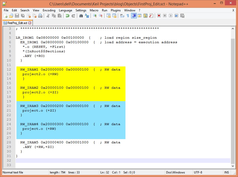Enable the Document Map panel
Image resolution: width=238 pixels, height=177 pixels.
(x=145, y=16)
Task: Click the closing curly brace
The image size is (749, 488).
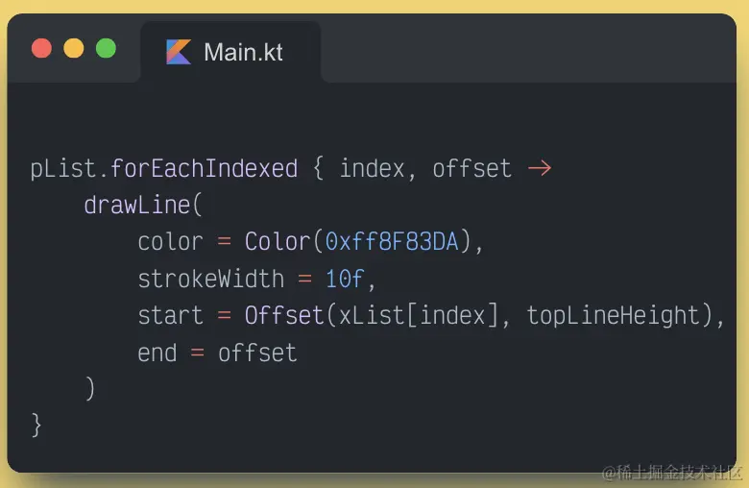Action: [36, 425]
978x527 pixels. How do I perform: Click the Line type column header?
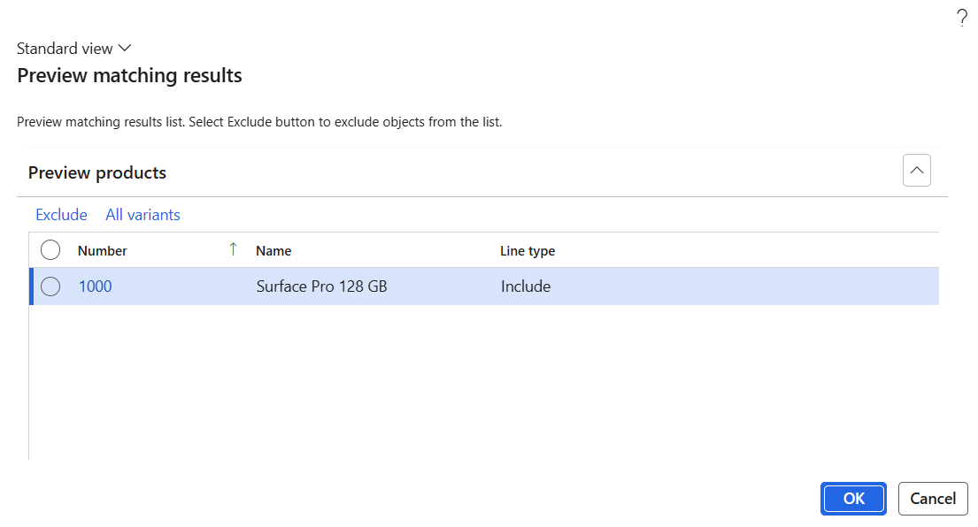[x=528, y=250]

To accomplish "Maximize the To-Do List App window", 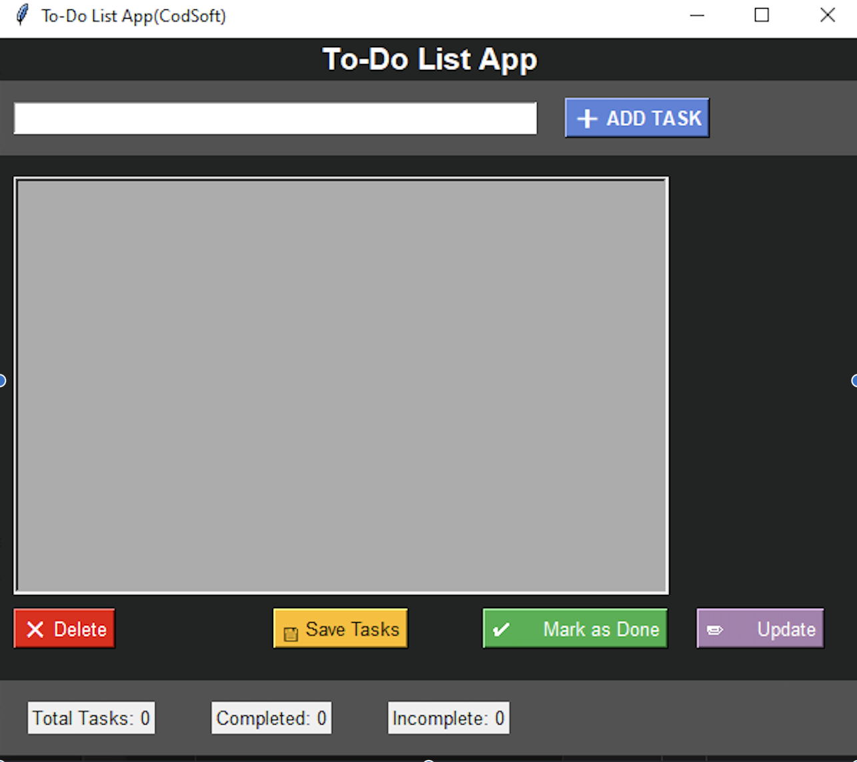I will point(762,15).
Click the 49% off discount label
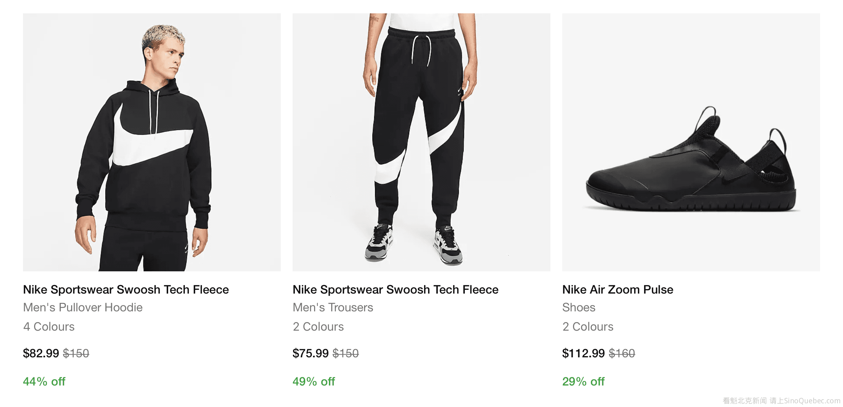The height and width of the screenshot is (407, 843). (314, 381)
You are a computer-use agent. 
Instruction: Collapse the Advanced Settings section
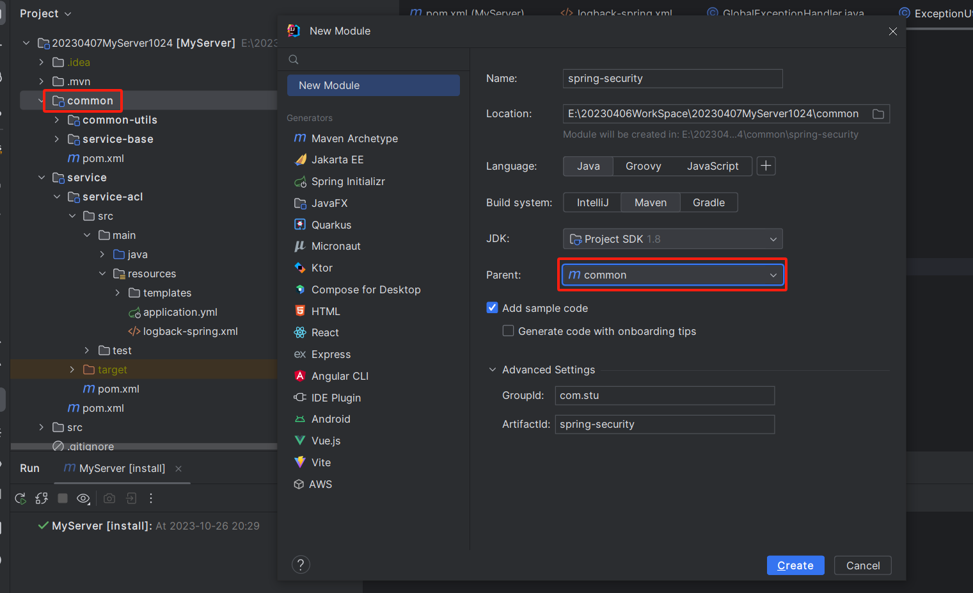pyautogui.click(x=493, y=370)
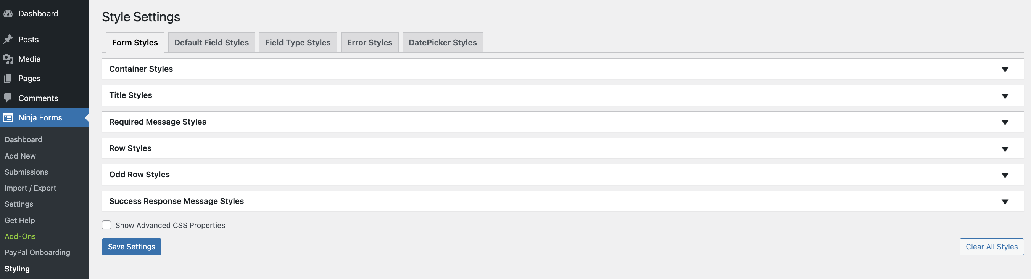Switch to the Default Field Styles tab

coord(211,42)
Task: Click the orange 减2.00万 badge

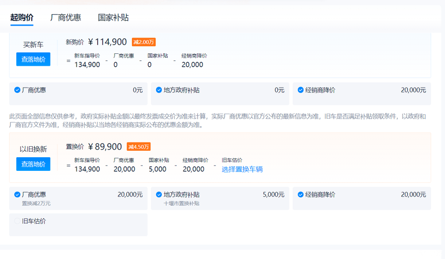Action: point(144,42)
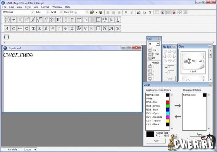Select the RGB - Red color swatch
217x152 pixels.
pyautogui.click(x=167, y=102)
++++++++++++++++++++
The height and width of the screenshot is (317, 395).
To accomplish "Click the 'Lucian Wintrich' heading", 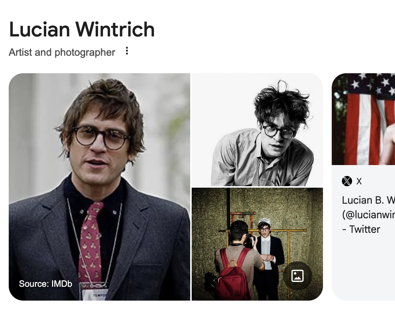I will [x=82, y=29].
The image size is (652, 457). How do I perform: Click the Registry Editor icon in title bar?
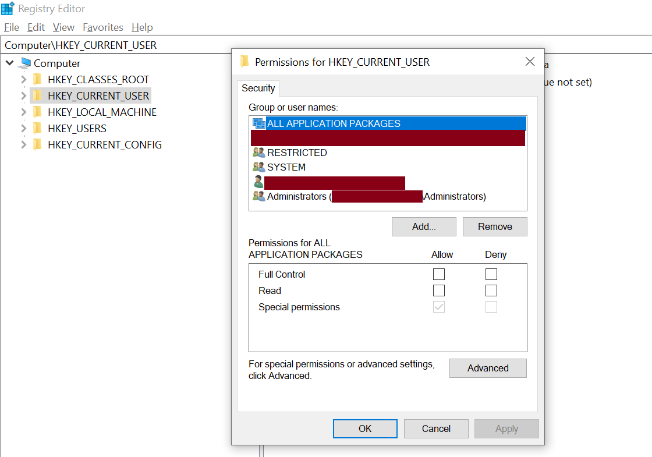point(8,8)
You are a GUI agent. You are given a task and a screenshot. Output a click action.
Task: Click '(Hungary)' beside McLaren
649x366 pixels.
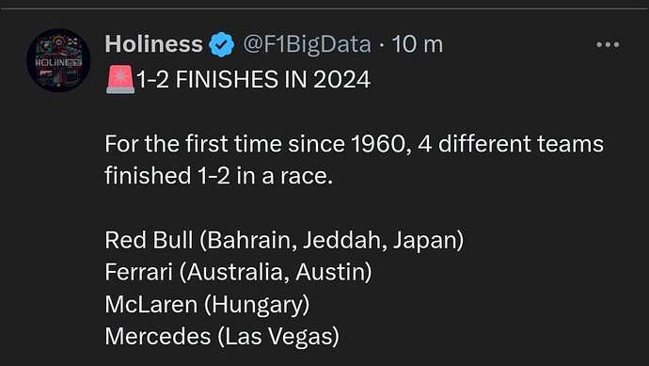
++++++++++++++++++++
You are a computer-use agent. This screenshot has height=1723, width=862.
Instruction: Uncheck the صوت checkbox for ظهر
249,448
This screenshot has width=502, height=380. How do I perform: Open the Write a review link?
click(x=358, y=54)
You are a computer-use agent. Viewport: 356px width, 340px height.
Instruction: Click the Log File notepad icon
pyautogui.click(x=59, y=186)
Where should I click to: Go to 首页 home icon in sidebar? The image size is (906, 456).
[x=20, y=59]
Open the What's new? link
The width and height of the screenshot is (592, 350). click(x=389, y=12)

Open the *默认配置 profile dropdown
++++++++++++++++++++
:: EXERCISE DESCRIPTION ::
Please make an exact copy of the lines above from the line with "Task: Click '(Hungary)' beside McLaren" through the line with "649x366 pixels.", both ends included.

:: RESPONSE BELOW ::
Task: Click '(Hungary)' beside McLaren
649x366 pixels.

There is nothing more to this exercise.